Segment Start: PASSAGE FOR REVIEW

Allergy season is just around the corner, but individuals preferring natural medications (herbs, vitamins, and supplements) can breathe easier knowing that several therapies have supportive evidence for the treatment or prevention of seasonal allergies.
Here are some conclusions from the experts at the Natural Medicines Comprehensive Database:
Bromelain is an enzyme from the pineapple plant and may be a useful addition to other therapies (such as antibiotics) used for sinusitis. Bromelain has anti-inflammatory properties, which may be beneficial for allergies by reducing swelling and improving breathing.
This is my personal favorite to recommend as good scientific evidence suggests that extracts from this perennial shrub not only may help prevent allergic rhinitis in susceptible individuals, but help in the treatment of symptoms. Comparisons of butterbur to prescription drugs, such as fexofenadine (Allegra®) and cetirizine (Zyrtec®), have reported similar effectiveness with fewer side effects.
Good scientific evidence suggests that nasal irrigation with warm saline may effectively treat allergies and chronic sinusitis. Nasal irrigation is generally well tolerated. It should be used cautiously in those with a history of frequent nosebleeds. Also, if the irrigation liquid is hot, the nasal tissues may become irritated.
- Limit the amount of time spent outdoors in the morning and evening, when pollen levels are the highest.
- After being outdoors, wash the hands and face to remove residual pollen.
- Keep windows closed and use an air conditioner in the house and/or car, if possible.
- Consider installing central air conditioning with a high-efficiency particulate air (HEPA) filter attachment. The HEPA filter can trap airborne allergens (such as mold spores, dust mites and pollen) from outdoor air, preventing them from circulating inside.
- Avoid drying laundry outside, as pollen and other allergens may stick to the fabric.

Segment End: PASSAGE FOR REVIEW
Segment Start: EXCERPTED DATA

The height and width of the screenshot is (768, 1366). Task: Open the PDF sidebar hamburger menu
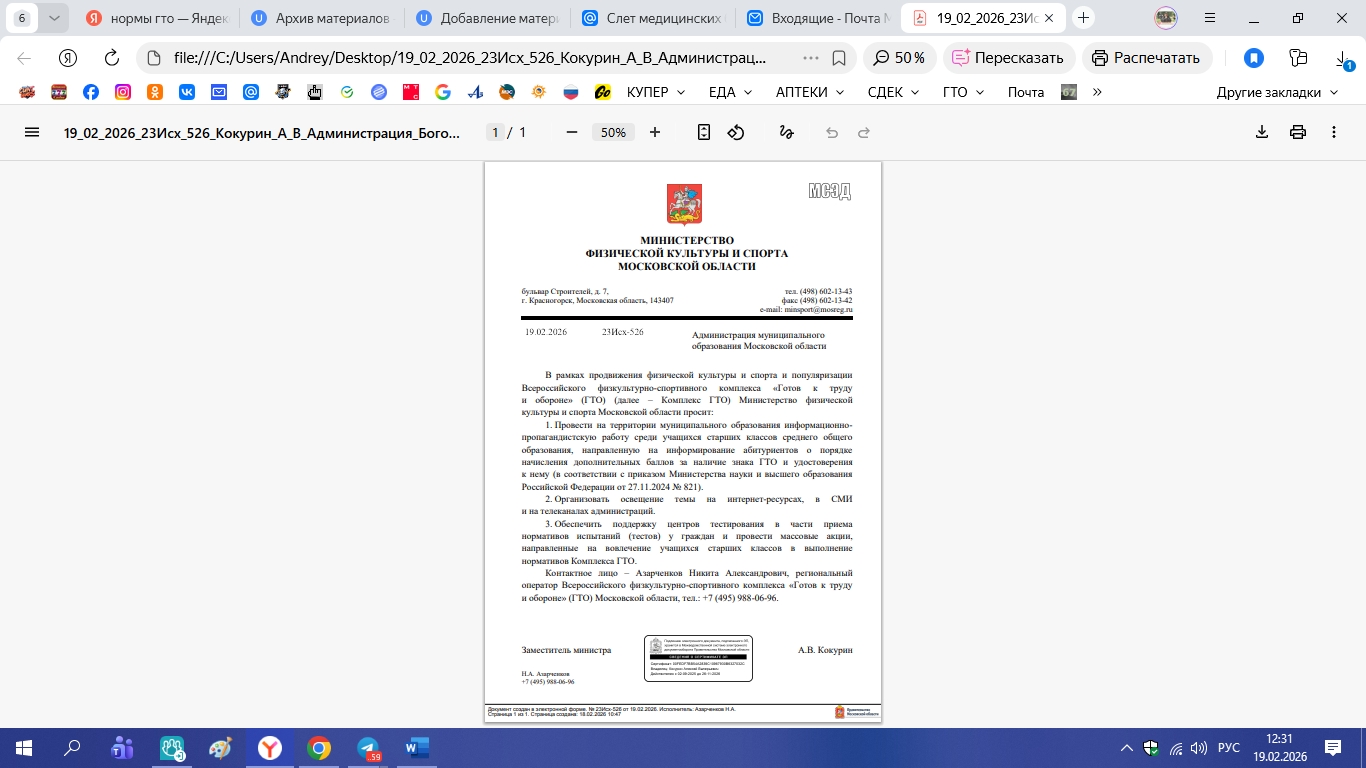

Segment End: EXCERPTED DATA
Segment Start: EXCERPTED DATA

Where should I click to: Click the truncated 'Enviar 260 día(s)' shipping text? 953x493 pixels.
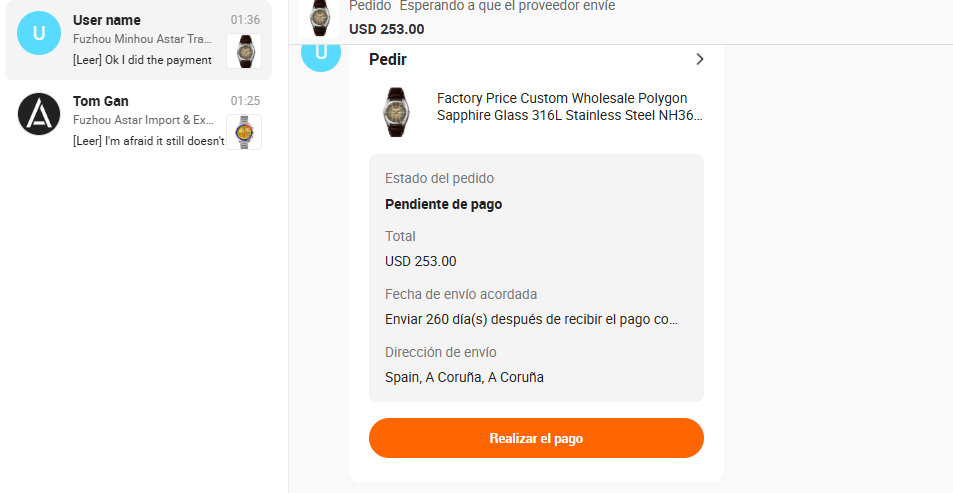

Segment End: EXCERPTED DATA

## [QUESTIONS TO ANSWER]
1. In the passage on natural allergy remedies, what plant does bromelain come from?
2. Reproduce word for word the section of the passage on natural allergy remedies that opens with the words "Good scientific evidence suggests that nasal" and ends after "are the highest.".

## [TASK-BY-TASK RESULTS]
1. The pineapple plant.

2.
Good scientific evidence suggests that nasal irrigation with warm saline may effectively treat allergies and chronic sinusitis. Nasal irrigation is generally well tolerated. It should be used cautiously in those with a history of frequent nosebleeds. Also, if the irrigation liquid is hot, the nasal tissues may become irritated.
- Limit the amount of time spent outdoors in the morning and evening, when pollen levels are the highest.